Rows about finding elements on screens:
───
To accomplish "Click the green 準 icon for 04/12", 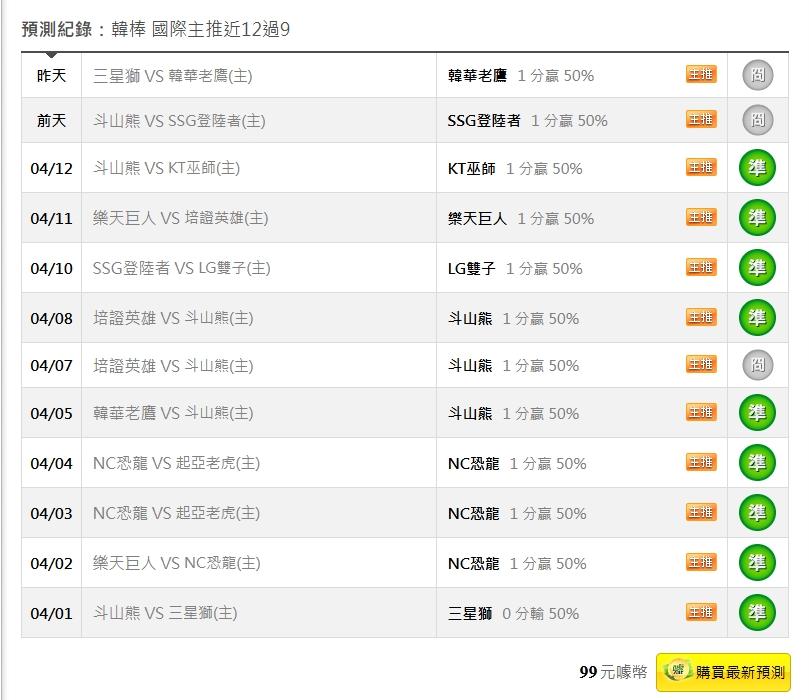I will coord(757,168).
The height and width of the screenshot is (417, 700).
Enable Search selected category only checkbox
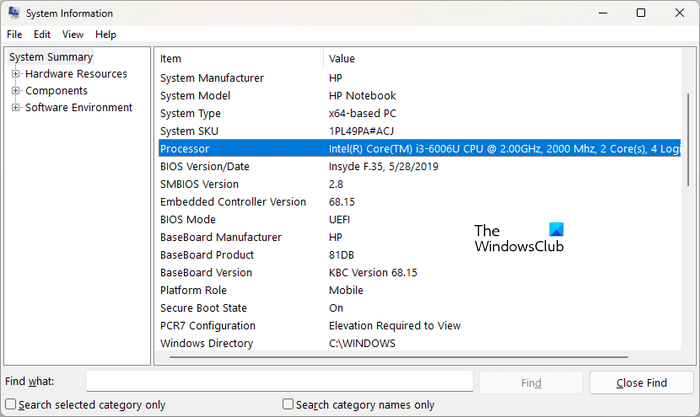point(10,405)
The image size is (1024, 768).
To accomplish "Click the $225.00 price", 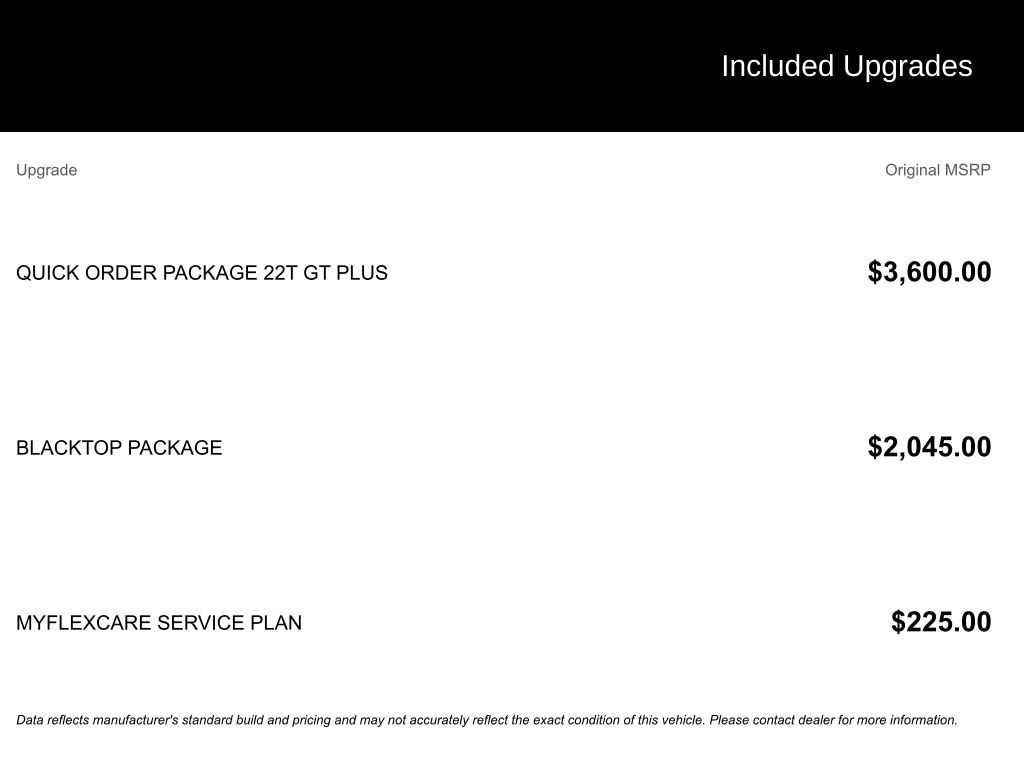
───
Reproduce the rows verbatim, starting at the line containing "The image size is (1024, 768)." and continuing through the end of the rows, with both ends included. Omit the pictures from your output.

The image size is (1024, 768).
To accomplish "Click the $225.00 price", 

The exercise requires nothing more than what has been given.